Google è uno dei protagonisti della rivoluzione che ha smantellato questa forma di autorità culturale, con le conseguenze politiche ed economiche che abbiamo sotto gli occhi. La possibilità di creare e di pubblicare è stata concessa a tutti, con l’effetto di dilatare migliaia di volte l’estensione del sapere sociale. Un’indagine del 2011 pubblicata dall’Economist mostra che il 90% dell’informazione disponibile nel mondo è stata generata soltanto nei cinque anni precedenti, dal 2005 al 2010, con un passaggio da 130 a 1.227 exabyte di dati (un exabyte è un numero enorme, formato da 1 seguito da 18 zeri). Secondo la stima elaborata da Hilbert e López per Science nel 2007 nel mondo erano stoccati 300 exabyte di dati, e solo il 7% era archiviato in formato non digitale; nel 2000 il rapporto tra formato elettronico e analogico era di 1 a 2. Questo diluvio di informazioni è stato scatenato dalla certezza, consegnata a ciascuno di noi, di poter sempre trovare un pubblico cui rivolgerci, e di poter partecipare alla scena di un dibattito che certifichi la razionalità dei nostri interessi, qualunque essi siano, insieme all’obiettività delle nostre affermazioni; la stessa che prima era garantita dagli editori solo al popolo eletto degli accademici e degli autori «laureati». Gli attori che legittimano queste nuove certezze sono gli stessi che ratificano la nostra convinzione di avere diritto ad una risposta per qualunque domanda ci passi per la mente, anche (anzi, soprattutto) la più stravagante: i motori di ricerca e i social media. Google e Facebook hanno traghettato il pubblico Occidentale dal sapere sociale composto di pochi argomenti imposti a tutti, a quello degli infiniti temi in cui ognuno abita un mondo oggettivo, condiviso con una nicchia più o meno specialistica, modellato attorno alla cultura dei propri interessi. I motori di ricerca e i social media si arrogano un ruolo di prova ontologica per i contenuti stillati nell’oceano dell’informazione. Sono loro che mettono in contatto l’informazione rilevante con il soggetto che la cerca; se non si compare sulle loro pagine, si cessa di esistere. Chi vince piglia tutto.

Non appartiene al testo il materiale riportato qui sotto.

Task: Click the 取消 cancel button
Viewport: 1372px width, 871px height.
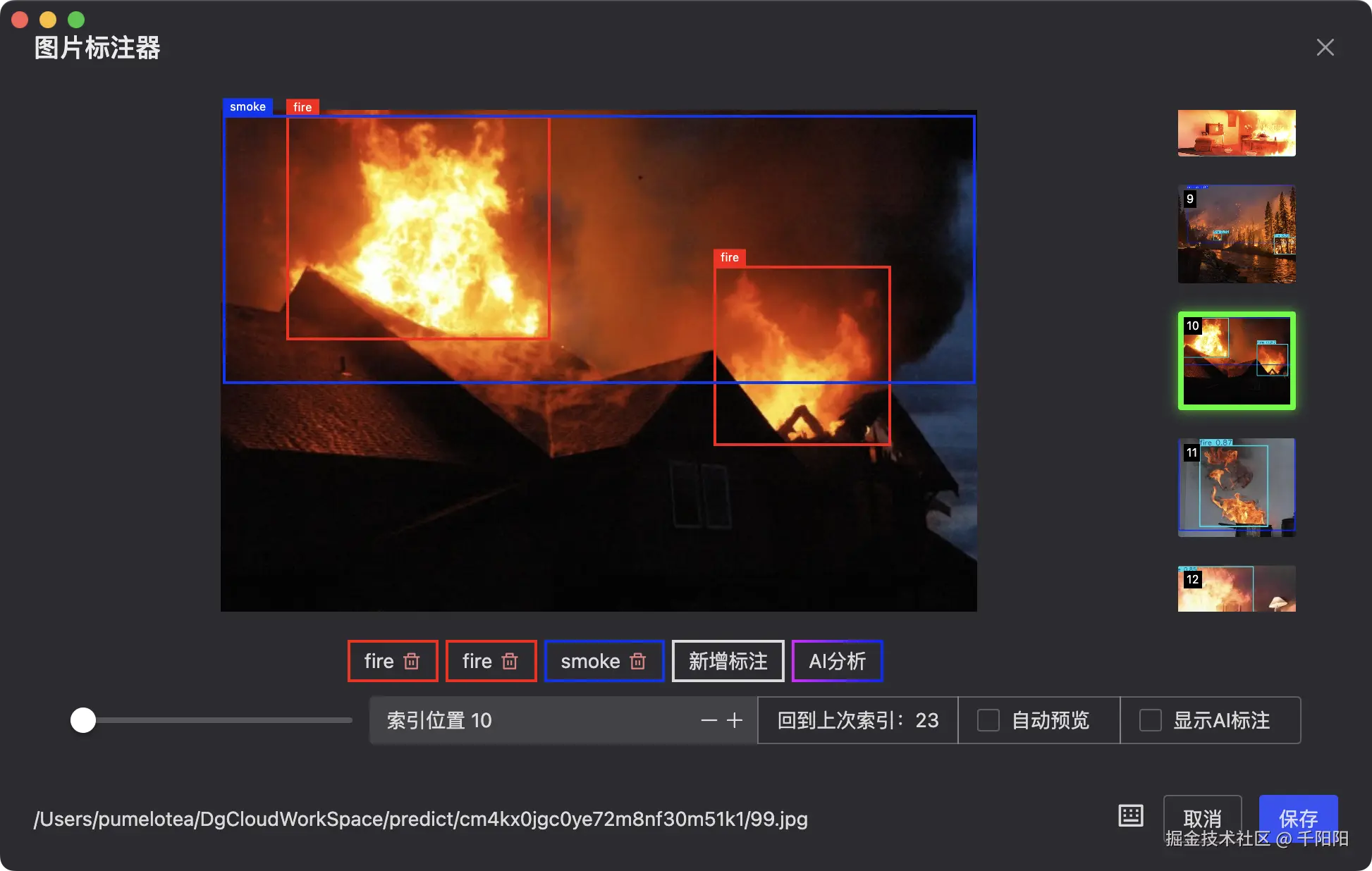Action: 1202,816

Gli editori non hanno solo perso l’esclusiva: insieme a questa si è dissolto il focus della loro missione. Sebbene fondata su un’ottima anamnesi del problema, la concezione di Döpfner fallisce la comprensione del contesto e la scelta di una via d’uscita. Il ricorso alla segregazione politica e alle barriere legali vorrebbe restaurare un potere culturale che non può più esistere; il terrore di abdicare, e l’ossessione di conservarlo, hanno impedito a ogni forma di editoria di seguire la strada dell’innovazione negli ultimi dieci anni, lasciando che questo compito venisse assunto dalle software house. Così Apple si è appropriata del mercato della musica con iTunes, Google News e le app che erogano servizi di curation hanno divorato quello dell’informazione. Döpfner e gli alleati di Axel Springer hanno ragione a esigere una regolamentazione dei media digitali; ma nessun testo normativo può essere redatto senza una comprensione adeguata della realtà che stiamo vivendo, e del potere sovrano che le istituzioni politiche, ma non meno quelle culturali, hanno consegnato nelle mani di Google. Anche Döpfner deve impegnarsi nel compito che pretende dal governo europeo; posizioni di retroguardia non sono ammesse, pena l’estensione all’intero continente dell’umiliazione che Mountain View ha inflitto agli editori tedeschi.